On top of that, the national planning reforms, which were due to be introduced in the spring, have failed to materialise, leaving councils across the country in the dark about any new powers they may have or new policies they must follow.
During a meeting of the full council on Tuesday (July 18), West Sussex deputy leader Jonathan Brown said that a letter sent to Secretary of State Michael Gove asking for an update on the reforms had received no answer.
Describing the progress of the Local Plan as "torturous" and "going round in circles", Mr Brown said: “The lack of a Local Plan has been causing havoc with the work of the planning committee who are struggling to deal with a tide of speculative applications, some of which are I believe deeply flawed and which risk doing serious damage to our countryside and communities.
“But they find themselves hamstrung but the awful planning system which serves everyone so poorly.

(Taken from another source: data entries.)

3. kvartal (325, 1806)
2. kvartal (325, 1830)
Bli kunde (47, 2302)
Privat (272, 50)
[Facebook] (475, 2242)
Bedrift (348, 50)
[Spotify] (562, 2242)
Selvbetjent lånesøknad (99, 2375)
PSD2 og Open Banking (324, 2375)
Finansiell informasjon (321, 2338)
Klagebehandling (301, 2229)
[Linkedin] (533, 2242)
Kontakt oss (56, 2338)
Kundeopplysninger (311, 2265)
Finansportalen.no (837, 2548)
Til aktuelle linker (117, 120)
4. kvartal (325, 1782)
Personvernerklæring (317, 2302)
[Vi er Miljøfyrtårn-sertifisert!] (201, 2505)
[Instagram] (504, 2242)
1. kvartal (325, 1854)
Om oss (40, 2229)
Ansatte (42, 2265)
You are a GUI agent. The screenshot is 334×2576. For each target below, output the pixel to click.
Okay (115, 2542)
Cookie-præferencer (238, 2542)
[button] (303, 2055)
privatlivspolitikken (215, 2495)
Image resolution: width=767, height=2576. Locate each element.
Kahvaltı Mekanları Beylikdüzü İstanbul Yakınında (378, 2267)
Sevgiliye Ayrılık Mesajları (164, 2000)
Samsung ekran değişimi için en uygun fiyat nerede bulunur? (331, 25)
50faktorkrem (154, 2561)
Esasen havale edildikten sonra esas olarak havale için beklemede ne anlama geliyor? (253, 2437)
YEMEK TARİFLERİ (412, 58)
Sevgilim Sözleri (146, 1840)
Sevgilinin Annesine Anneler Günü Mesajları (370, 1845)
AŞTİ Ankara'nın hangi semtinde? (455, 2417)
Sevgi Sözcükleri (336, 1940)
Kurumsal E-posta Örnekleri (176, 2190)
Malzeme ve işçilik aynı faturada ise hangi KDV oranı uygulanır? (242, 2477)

“I’d like to be clear about this point: I don’t personally have an objection to a national housing target, or even to a local one.
“I have a huge problem with the failure of the system to enable local government to actually plan for it. Because that’s what’s happening.”
The council wants to submit the Local Plan for examination as quickly as possible and is currently looking through almost 2,500 comments received from groups and individuals to the recent Regulation 19 consultation.
The consultation was a very specific one, asking people if they felt the Plan met all legal requirements; had been positively prepared and was justified, effective and consistent with national policy; and whether the council had engaged and worked effectively with neighbouring authorities and statutory bodies.
The collating, analysing, and reviewing of the comments and any issues raised forms an important part of the plan-making process before it is ready to be submitted for examination.
This, of course, takes time, something which is rather tight given that the council hopes to submit the Local Plan in the autumn.
Mr Brown asked officers if it would be possible to submit it before all the representations had been dealt with.
The response was a firm ‘no’.
Andrew Frost, head of planning, said the plan-making process as "unfortunately complex and wholly reliant on evidence".
Mr Frost told the meeting that submitting the Plan for examination now would put it at high risk of being found to be unsound or not legally compliant – a decision that would be the ‘shortest route to failure and disappointment’.
He added: “We need to be able to submit a sound Plan.
“The only way we can do that is by having assessed, analysed and summarised all of the representations – to have done that piece of work properly and thoroughly and to have then formed the council’s response to those representations.”
And so work on the Local Plan will continue.
But Mr Brown was keen to thank the officers and staff who have spent day after day after day trying to pull it together.
He said: “I know officers are as fed up with this situation as members are and as the public are.
“I know that everyone working on the Plan has been working so hard and that setbacks and delays are so demoralising.
“I know officers sometimes are duty-bound to tell us things we don’t want to hear – so I want them to know that, despite all the ‘robust debates’ and disappointments with certain aspects of the Plan, we do recognise and appreciate their hard work, from top to bottom.”